> _Lesetext_

XPress vs. InDesign: die wesentlichen Unterschiede der Bordmittel, welche benötigt werden, um eine Vorlage zu erstellen

Wie gut sind die Basisfunktionen?

Von entscheidender Bedeutung ist die Frage, welche Hilfsmittel vor dem eigentlichen Layouten zur Verfügung stehen. XPress hat es bis heute nicht geschafft, wichtige Basisfunktionen zu verbessern. Die Handhabung der Hilfslinien ist in InDesign ein Meisterwerk.

ANDREAS BURKARD Um ein Dokument einzurichten, braucht es eine ganze Reihe von Vorarbeiten wie Satzspiegel, Hilfslinien, Gestaltungsraster oder Bibliotheken. Solche Funktionen sind das Rückenmark eines Layouts.

Oftmals werden Vorlagen erstellt und diese müssen von anderen Menschen verstanden werden. Besonders hier ist ein klarer Aufbau sehr wichtig.

> _Aufgaben_
1. Nenne alle Vorarbeiten, die der Lesetext für das Einrichten eines Dokuments aufzählt.
2. In welchem Programm ist die Handhabung der Hilfslinien laut dem Lesetext ein Meisterwerk?
3. Setze den Text über XPress und InDesign nach seinem letzten Satz fort.

> _Bereitgestelltes Material_
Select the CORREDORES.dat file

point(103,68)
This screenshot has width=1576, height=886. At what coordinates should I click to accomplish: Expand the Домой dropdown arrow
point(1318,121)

> _Die Lösungen_
1. Satzspiegel, Hilfslinien, Gestaltungsraster, Bibliotheken

2. In InDesign.

3.
Formatgrenzen verlassen

Alles, was über das Format hinausragt, wird nachträglich vom Buchbinder auf das Dokumentformat beschnitten. Üblicherweise werden randabfallende Objekte 3 Millimeter über das Format gelegt. Damit werden Papierblitzer vermieden.

In XPress können Sie die betroffenen Objekte ganz einfach über das Format legen. Meistens werden jedoch Minuskoordinaten vergeben. Später können Sie im Druckdialog den gesamten Anschnitt erhöhen. Damit können randabfallende Objekte und Hilfsmittel, welche ausserhalb des Formates liegen, ausgegeben werden.

InDesign CS hat im Dialog Neues Dokument unter Mehr Optionen die Beschnittzugabe. Damit werden die 3 Millimeter in Form einer Markierung ausserhalb des Formates angezeigt. Die Beschnittmarkierung weist einen Fangradius auf. Dadurch ist die Platzierung von randabfallenden Objekten in InDesign einfacher, schneller und vor allem logischer als in Quark XPress.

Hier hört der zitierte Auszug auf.